(Exercise) Below are some records. Copy every line in them that holds "computer".

(Provided information)
BEGIN

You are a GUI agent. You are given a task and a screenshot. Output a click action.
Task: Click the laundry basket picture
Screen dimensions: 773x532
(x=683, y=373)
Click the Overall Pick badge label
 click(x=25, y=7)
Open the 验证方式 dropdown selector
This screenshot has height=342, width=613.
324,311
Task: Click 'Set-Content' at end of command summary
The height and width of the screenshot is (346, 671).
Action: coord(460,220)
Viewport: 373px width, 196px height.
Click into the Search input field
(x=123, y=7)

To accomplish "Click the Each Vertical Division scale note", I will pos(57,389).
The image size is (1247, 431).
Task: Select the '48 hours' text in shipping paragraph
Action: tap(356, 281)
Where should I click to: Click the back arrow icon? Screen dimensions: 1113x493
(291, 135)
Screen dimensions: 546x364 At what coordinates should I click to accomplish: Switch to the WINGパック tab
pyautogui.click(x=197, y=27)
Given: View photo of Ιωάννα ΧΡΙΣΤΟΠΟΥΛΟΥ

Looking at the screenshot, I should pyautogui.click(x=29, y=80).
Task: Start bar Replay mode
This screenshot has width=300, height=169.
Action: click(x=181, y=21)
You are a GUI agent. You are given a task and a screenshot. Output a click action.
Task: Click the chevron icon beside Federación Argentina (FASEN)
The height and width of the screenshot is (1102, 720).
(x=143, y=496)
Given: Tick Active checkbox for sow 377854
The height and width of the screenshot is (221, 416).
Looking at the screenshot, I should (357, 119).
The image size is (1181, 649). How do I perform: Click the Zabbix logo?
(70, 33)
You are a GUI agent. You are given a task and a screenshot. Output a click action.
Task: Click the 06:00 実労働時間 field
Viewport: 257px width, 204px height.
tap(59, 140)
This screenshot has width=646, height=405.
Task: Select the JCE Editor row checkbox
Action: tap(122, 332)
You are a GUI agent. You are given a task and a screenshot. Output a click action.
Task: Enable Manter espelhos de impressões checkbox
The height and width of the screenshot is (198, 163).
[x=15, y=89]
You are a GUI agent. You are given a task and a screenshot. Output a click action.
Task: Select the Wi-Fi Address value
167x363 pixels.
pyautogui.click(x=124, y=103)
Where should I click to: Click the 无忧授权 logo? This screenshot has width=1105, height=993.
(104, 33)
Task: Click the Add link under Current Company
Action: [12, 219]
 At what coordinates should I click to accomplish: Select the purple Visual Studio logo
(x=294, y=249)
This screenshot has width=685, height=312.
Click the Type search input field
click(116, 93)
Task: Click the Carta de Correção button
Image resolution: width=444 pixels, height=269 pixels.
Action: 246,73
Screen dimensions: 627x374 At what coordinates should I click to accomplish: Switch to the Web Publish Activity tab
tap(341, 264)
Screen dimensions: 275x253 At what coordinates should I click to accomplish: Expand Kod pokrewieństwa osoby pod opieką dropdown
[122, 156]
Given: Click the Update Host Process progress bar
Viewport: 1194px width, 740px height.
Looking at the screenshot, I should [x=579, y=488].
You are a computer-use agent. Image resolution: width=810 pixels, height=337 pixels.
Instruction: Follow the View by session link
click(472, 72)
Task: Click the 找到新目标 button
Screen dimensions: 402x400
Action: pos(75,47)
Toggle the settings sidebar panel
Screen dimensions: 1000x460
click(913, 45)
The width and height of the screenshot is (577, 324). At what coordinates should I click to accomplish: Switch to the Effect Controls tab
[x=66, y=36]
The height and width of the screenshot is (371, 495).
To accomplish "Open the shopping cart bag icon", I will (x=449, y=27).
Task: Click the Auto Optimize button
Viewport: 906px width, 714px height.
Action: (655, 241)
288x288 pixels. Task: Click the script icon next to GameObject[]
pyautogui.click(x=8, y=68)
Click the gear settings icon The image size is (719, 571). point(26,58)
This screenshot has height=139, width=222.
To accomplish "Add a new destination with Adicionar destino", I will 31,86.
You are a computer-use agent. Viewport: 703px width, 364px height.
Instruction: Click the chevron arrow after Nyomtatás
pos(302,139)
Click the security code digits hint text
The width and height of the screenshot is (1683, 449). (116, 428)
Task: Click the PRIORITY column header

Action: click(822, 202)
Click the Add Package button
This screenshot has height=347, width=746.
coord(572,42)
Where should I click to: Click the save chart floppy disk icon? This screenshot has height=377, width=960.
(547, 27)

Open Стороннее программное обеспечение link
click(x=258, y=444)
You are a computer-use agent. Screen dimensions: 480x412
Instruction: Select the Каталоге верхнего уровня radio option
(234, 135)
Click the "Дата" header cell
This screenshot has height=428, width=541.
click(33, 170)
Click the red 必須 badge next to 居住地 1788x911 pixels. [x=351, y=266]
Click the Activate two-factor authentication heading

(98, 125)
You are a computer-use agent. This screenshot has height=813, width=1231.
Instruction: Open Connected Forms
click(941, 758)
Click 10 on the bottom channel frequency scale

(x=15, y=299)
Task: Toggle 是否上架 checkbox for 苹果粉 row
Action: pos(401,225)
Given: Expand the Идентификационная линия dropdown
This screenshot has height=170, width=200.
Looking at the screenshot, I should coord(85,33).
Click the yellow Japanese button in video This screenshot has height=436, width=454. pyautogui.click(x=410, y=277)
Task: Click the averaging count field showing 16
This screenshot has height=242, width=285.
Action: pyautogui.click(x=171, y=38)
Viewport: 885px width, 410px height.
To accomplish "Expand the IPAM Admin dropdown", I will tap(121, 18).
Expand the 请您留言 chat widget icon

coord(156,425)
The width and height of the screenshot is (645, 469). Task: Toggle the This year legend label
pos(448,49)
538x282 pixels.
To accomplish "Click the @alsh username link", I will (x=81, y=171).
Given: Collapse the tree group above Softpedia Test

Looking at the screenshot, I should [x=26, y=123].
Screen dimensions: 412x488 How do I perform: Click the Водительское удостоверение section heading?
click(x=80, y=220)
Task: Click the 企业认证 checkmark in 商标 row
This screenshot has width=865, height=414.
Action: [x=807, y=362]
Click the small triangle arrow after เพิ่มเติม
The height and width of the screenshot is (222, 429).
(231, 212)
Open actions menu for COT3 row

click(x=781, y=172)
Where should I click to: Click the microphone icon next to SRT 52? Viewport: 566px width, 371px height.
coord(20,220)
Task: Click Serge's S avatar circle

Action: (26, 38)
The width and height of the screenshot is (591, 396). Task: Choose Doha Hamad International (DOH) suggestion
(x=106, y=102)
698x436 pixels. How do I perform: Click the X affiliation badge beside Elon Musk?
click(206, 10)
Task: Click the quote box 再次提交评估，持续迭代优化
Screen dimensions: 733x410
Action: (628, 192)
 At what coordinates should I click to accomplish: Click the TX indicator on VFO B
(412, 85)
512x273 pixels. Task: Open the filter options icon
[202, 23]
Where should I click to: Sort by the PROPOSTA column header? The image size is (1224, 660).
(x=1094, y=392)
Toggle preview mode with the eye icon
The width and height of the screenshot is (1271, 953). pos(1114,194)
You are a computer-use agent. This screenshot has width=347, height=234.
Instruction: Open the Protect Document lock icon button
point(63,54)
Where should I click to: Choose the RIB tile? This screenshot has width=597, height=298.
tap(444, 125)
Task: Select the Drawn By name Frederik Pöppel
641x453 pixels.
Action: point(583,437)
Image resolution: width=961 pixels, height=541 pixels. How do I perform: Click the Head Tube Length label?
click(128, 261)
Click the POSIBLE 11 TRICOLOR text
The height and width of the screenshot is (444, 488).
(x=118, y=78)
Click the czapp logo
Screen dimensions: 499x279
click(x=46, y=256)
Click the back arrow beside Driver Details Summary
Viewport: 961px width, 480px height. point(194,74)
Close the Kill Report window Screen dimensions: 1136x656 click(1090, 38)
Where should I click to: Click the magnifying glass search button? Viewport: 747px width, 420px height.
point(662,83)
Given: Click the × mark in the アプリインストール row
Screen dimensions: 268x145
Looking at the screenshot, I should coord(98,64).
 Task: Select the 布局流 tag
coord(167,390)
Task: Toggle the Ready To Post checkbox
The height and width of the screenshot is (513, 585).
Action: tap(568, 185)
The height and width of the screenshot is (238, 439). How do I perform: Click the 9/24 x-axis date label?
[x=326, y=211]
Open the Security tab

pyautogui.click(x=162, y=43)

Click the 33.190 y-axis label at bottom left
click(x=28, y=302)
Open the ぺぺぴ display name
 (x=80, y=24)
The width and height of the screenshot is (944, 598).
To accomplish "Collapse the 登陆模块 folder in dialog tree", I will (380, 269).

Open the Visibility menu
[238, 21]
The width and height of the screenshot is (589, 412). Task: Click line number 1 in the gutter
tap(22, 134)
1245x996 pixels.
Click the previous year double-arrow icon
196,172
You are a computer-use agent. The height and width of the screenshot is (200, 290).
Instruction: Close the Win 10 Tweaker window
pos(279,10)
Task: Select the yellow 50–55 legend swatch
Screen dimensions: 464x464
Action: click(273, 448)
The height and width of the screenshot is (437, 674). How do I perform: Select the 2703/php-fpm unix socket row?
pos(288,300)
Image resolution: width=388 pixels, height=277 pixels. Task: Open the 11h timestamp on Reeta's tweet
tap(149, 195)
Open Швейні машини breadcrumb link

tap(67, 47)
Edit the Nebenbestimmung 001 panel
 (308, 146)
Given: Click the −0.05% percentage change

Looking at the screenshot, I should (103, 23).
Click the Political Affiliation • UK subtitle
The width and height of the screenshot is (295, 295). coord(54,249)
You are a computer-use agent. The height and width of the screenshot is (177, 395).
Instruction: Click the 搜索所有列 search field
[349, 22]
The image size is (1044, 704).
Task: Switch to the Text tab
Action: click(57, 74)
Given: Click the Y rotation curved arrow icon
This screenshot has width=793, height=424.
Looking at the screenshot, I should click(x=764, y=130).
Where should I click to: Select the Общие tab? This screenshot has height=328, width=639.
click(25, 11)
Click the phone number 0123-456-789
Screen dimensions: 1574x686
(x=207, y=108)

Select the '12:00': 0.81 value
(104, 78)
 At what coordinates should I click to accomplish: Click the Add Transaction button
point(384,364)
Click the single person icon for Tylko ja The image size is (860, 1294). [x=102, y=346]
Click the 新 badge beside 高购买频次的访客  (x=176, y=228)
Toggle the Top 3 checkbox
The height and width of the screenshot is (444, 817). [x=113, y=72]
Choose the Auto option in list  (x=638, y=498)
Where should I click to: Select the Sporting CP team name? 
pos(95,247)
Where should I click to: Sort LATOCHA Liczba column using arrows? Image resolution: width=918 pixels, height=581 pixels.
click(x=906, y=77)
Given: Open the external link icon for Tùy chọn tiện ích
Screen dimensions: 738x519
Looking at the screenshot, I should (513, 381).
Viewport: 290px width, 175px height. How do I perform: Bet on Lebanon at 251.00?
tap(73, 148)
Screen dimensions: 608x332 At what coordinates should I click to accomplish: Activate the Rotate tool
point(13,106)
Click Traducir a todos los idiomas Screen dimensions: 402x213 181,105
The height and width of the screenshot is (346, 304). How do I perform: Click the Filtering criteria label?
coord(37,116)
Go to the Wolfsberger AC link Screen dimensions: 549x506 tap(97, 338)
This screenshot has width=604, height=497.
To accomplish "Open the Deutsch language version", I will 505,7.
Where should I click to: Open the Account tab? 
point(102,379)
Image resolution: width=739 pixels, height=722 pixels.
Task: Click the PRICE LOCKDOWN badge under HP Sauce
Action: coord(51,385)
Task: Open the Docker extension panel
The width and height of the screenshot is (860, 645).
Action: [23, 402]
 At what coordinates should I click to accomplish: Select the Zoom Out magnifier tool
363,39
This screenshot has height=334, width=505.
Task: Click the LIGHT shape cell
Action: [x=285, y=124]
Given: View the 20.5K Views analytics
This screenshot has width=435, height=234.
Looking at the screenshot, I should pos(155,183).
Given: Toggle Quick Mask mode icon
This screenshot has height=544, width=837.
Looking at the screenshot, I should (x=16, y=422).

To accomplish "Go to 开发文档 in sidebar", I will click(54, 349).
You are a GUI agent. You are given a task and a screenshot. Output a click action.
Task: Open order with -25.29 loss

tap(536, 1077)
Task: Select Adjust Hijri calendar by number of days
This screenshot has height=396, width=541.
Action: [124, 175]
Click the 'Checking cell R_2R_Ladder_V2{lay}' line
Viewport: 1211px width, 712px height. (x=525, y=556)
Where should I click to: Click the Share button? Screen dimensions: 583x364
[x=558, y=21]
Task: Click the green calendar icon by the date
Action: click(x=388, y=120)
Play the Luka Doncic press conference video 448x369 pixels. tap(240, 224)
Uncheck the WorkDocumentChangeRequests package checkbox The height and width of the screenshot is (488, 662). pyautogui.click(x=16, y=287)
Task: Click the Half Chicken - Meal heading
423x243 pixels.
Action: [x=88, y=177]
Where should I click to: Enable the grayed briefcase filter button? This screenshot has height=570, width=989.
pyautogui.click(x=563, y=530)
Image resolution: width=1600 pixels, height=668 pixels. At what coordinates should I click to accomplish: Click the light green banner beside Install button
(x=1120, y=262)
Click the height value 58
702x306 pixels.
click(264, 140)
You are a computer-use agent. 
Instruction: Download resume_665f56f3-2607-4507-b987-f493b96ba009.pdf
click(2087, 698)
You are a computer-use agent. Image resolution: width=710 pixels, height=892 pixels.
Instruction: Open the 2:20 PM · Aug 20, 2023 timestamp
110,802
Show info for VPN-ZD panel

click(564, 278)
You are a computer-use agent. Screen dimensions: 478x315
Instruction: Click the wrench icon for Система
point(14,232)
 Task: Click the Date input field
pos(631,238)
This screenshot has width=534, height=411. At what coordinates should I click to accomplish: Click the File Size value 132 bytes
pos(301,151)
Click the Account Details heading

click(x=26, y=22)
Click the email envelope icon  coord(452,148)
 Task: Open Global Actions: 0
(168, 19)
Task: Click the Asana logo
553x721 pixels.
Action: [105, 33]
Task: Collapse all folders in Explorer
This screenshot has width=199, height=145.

END

(Completed exercise)
You are a computer-use agent. Image resolution: width=810 pixels, height=337 pixels.
You are a computer-use agent. Viewport: 703px width, 364px height.
You are a computer-use agent. Screen dimensions: 480x412
You are a computer-use agent. This screenshot has height=813, width=1231.
You are a computer-use agent. This screenshot has width=347, height=234.
You are a computer-use agent. The height and width of the screenshot is (200, 290).
You are a computer-use agent. The height and width of the screenshot is (177, 395).
You are a computer-use agent. 
You are a computer-use agent. Image resolution: width=710 pixels, height=892 pixels.
You are a computer-use agent. Screen dimensions: 478x315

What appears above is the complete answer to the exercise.